TASK DESCRIPTION: Please duplicate everything in the listing from the line containing "Where should I click to: Select the NC" down to the line containing "click(565, 274)", including both of those lines.

GIVEN DATA:
==================================================
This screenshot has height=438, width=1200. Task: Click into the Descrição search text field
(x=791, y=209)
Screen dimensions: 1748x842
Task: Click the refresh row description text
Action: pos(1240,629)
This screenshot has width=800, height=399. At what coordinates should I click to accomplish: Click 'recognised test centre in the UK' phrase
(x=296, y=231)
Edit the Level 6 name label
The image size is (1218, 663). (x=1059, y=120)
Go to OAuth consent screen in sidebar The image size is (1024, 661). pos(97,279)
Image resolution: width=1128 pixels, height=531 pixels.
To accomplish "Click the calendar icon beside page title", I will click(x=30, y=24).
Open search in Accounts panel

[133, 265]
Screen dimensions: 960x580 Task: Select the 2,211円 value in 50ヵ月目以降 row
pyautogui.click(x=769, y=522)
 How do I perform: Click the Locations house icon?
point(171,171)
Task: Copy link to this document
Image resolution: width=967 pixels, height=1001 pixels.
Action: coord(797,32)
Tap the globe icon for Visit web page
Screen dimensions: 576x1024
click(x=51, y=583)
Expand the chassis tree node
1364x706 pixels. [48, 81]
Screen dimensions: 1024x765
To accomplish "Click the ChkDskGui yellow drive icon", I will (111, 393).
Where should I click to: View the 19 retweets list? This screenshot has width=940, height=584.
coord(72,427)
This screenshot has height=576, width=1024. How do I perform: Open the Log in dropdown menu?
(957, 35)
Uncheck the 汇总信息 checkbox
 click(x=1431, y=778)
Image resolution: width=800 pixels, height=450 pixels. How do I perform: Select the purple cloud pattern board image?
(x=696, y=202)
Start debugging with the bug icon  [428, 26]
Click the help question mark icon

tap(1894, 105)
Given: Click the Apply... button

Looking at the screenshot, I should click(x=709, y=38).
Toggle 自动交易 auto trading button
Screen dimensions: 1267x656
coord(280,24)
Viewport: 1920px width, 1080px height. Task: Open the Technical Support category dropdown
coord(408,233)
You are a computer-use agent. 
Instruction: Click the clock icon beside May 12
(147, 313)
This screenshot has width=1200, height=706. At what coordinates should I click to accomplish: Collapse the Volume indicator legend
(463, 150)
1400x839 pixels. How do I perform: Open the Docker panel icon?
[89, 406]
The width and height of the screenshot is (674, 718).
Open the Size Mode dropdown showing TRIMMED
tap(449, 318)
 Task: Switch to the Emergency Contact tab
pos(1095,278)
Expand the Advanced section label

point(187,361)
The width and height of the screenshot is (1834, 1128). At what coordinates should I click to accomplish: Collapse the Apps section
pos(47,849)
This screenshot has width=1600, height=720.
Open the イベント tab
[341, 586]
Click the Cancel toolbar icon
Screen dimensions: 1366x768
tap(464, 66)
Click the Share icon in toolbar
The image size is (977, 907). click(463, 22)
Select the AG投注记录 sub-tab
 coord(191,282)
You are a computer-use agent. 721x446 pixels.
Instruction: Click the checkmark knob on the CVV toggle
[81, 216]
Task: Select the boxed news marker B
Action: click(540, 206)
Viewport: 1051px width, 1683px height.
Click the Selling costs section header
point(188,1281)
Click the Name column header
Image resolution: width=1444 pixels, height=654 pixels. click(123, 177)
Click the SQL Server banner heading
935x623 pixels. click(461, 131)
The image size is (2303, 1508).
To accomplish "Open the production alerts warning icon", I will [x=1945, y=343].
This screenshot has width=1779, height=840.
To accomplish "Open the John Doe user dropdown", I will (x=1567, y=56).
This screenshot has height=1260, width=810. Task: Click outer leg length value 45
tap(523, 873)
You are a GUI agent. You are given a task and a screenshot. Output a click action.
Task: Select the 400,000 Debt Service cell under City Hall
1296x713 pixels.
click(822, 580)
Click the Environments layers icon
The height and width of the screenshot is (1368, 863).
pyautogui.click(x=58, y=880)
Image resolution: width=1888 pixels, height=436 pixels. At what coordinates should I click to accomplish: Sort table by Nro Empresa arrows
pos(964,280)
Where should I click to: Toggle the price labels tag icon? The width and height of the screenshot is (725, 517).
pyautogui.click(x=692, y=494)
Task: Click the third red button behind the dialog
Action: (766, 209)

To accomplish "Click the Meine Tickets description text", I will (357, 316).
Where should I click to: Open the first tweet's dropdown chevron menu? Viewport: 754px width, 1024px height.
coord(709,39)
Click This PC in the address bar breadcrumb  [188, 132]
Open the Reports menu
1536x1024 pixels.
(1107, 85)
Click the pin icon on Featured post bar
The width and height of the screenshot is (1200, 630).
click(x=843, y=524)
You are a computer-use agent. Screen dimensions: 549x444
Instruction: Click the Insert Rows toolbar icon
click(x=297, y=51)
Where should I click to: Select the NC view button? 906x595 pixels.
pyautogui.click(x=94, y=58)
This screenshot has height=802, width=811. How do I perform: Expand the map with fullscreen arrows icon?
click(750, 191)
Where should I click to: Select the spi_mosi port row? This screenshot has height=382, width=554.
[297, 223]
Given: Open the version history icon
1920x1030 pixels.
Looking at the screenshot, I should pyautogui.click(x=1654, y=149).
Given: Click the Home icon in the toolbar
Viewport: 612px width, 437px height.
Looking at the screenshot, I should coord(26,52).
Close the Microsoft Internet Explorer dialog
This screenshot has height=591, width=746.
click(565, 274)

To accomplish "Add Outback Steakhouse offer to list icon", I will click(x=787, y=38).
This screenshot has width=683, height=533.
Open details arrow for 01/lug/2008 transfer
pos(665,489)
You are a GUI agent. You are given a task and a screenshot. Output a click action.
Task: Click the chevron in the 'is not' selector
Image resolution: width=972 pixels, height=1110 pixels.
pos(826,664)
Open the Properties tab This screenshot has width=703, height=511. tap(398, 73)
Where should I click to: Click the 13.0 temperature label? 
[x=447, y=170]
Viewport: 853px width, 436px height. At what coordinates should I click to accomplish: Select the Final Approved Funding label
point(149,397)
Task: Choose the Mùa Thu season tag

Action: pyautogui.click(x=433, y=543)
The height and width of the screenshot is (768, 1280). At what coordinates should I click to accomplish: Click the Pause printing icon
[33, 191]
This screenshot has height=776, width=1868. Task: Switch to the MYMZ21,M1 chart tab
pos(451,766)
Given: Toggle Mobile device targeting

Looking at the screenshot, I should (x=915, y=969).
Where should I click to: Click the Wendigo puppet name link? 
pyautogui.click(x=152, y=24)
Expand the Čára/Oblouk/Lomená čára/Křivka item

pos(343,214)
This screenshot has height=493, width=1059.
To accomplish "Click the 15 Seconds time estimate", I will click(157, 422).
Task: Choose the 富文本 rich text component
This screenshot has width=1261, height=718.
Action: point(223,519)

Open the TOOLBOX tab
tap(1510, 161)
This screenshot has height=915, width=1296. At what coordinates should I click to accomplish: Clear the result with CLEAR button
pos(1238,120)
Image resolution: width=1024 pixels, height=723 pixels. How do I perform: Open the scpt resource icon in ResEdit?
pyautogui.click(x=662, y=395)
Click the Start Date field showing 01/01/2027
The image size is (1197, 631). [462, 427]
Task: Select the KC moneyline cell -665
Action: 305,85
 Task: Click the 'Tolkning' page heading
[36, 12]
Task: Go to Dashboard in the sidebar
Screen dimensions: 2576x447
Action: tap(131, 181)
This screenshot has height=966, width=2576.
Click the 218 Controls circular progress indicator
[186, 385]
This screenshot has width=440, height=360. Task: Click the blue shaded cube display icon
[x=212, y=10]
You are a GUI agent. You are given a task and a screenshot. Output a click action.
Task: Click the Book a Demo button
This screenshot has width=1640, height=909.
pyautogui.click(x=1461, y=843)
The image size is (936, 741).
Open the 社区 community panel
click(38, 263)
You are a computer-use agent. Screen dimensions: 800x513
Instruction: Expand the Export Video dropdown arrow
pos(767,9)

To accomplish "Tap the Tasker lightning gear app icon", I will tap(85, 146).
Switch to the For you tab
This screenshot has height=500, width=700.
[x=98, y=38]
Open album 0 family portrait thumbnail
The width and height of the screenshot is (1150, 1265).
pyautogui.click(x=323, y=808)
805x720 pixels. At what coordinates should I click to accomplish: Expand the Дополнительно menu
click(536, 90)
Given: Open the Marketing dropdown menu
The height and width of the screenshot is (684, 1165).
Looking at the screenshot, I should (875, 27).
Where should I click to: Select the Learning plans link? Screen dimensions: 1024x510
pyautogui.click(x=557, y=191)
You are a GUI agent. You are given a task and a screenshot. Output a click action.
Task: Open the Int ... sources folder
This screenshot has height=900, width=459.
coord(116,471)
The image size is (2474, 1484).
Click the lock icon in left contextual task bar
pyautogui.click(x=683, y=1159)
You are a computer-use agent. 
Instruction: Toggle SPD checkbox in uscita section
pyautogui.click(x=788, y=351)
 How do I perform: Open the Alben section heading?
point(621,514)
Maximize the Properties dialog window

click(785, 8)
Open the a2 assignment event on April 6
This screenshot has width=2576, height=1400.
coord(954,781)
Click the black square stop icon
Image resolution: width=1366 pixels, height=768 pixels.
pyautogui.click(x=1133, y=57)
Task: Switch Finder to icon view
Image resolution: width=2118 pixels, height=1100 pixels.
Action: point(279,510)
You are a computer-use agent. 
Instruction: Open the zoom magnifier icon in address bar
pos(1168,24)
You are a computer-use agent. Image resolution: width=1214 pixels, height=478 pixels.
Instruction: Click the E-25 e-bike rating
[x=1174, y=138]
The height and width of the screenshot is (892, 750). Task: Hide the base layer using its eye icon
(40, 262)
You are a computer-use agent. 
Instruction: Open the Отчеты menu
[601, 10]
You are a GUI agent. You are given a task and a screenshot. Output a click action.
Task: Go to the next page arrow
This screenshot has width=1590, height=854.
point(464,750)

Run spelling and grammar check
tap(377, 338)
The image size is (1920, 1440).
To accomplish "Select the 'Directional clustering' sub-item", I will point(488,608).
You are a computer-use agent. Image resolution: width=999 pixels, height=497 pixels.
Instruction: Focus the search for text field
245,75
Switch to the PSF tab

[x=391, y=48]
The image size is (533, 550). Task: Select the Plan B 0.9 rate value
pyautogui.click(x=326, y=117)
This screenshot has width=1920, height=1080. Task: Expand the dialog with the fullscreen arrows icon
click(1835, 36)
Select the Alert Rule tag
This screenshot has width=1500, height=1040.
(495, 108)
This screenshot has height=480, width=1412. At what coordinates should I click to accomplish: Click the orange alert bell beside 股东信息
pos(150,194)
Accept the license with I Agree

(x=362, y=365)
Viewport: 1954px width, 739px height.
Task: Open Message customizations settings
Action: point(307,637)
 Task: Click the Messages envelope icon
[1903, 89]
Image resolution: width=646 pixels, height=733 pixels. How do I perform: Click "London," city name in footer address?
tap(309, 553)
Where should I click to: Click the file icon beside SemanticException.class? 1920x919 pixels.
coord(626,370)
==================================================
SOLVED EXERCISE:
Where should I click to: Select the NC view button? 906x595 pixels.
pyautogui.click(x=94, y=58)
This screenshot has height=802, width=811. How do I perform: Expand the map with fullscreen arrows icon?
click(750, 191)
Where should I click to: Select the spi_mosi port row? This screenshot has height=382, width=554.
[297, 223]
Given: Open the version history icon
1920x1030 pixels.
Looking at the screenshot, I should pyautogui.click(x=1654, y=149).
Given: Click the Home icon in the toolbar
Viewport: 612px width, 437px height.
Looking at the screenshot, I should coord(26,52).
Close the Microsoft Internet Explorer dialog
This screenshot has height=591, width=746.
click(565, 274)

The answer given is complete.